Arch provides a script to install the essentials of the operating system called pacstrap. The install guide tells me to install using “pacstrap /mnt base”. This will install the “base” package to the “/mnt” directory which is where I have my root partition mounted. The base package is a bare bones set of packages that are meant to get you up and running. Details of the packages can be found here. I input the command and let the install run.


After a few minutes of downloading and installing packages pacstrap finished. When I list the directories in /mnt now I can see what looks like a standard Linux set of folders.


Next I need to generate an fstab file. This file is responsible for telling the computer how to mount that partitions when the computer boots. Arch provides a script to help with this also called “genfstab”. The install guide recomends running “genfstab -p /mnt >> /mnt/etc/fstab”. Then it recomends checking that the /mnt/etc/fstab file that is generated looks correct. I run the command then take a look at the new fstab file.


This all looks good. The fstab file lists /dev/sda3 as my root partition, /dev/sda1 as /boot, and /dev/sda2 as swap. Also the swap UUID matches the one that I recorded earlier. Now I can chroot into the operating system. The command “arch-chroot /mnt” makes the /mnt folder my new root folder. This means that anything else I do will effect my newly installed OS instead of the live cd that I have been running from so far.


At this point it’s time to start adjusting some settings for the operating system. First the install guide has me set the time zone by creating a symbolic link from my local time zone to /etc/localtime. Then I run “hwclock –systohc –utc” to synch the hardware clock. I’m not sure if I needed to do this second step with VirtualBox but I figured it couldn’t hurt.

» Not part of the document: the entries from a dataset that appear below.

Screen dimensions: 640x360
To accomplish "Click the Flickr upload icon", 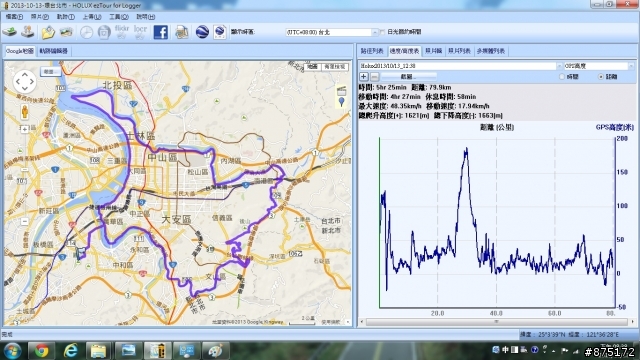I will coord(122,32).
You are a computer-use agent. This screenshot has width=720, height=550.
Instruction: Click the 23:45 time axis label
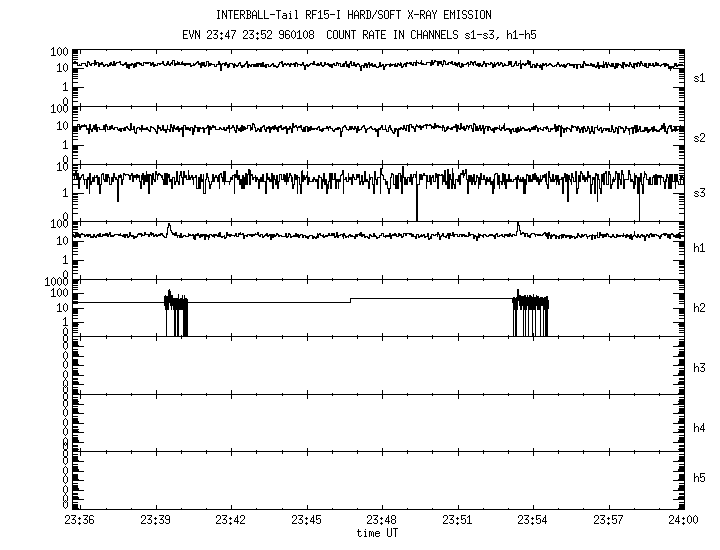tap(307, 521)
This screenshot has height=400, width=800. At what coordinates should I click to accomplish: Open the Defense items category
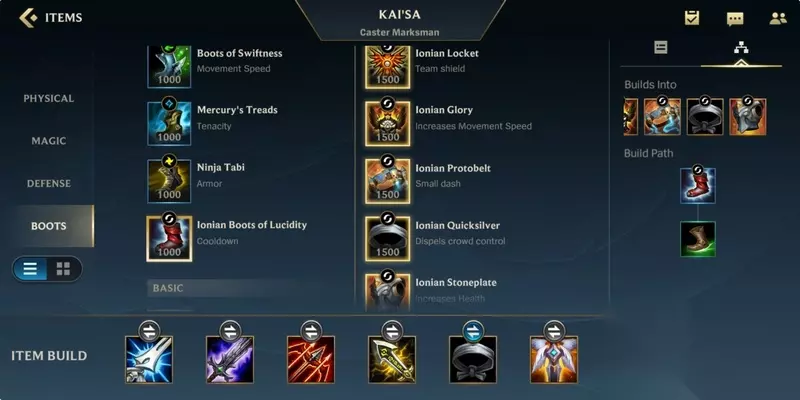click(x=48, y=183)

Now I need to set the locale of the OS. For english speaking US I need to uncomment “en_US.UTF-8 UTF-8” and “en_US ISO-8859-1″ from the /etc/locale.gen file. Then I need to create the file /etc/locale.conf and enter the string LANG=”en_US.UTF-8”. This is all basically to set the prefered language and character codes for my operating system. I had to use google to find the particular codes for my region and language. Finally I run locale-gen to generate my locale settings.


The next step is to set a hostname for the machine. I will call my machine “ArchPen” which is short for Arch pentesting. To do this I just put the hostname in a file called /etc/hostname. Then I set a password for my root user account using passwd.


Almost there! Basically the whole OS is configured and ready to go. Now I need to install a bootloader. This is how the machine knows where to find my operating system when it starts (in my case a virtual machine). I’m going to use the syslinux bootloader. To install the syslinux files I use the pacman package mangager command “pacmand -S syslinux”. To configure syslinux I run another script provided by Arch called syslinux-install_update. This automates some basic setup tasks for the syslinux bootloader.


I need to setup an initial ramdisk for the system to use. I just use the command “mkinitcpio -p linux” to use the default linux settings. Now all that’s left to do is exit my mounted operating system, unmount my partitions, and set the disk to bootable.


The command “sgdisk/dev/sda –attributes=1:set:2” means set partition 1 of sda to 2 (meaning bios bootable).

After my reboot I am greeted with my syslinux bootloader.


Then I’m sent to my new operating systems login screen.


Awesome! It was a lot more work to install Arch than your typical modern OS installer but that’s the whole point of Arch. You have complete control over the OS and can set it up any way you want to. The added choices and complexity also force you to learn and think along the way. In the next part of this series I’ll be doing some basic post installation setup.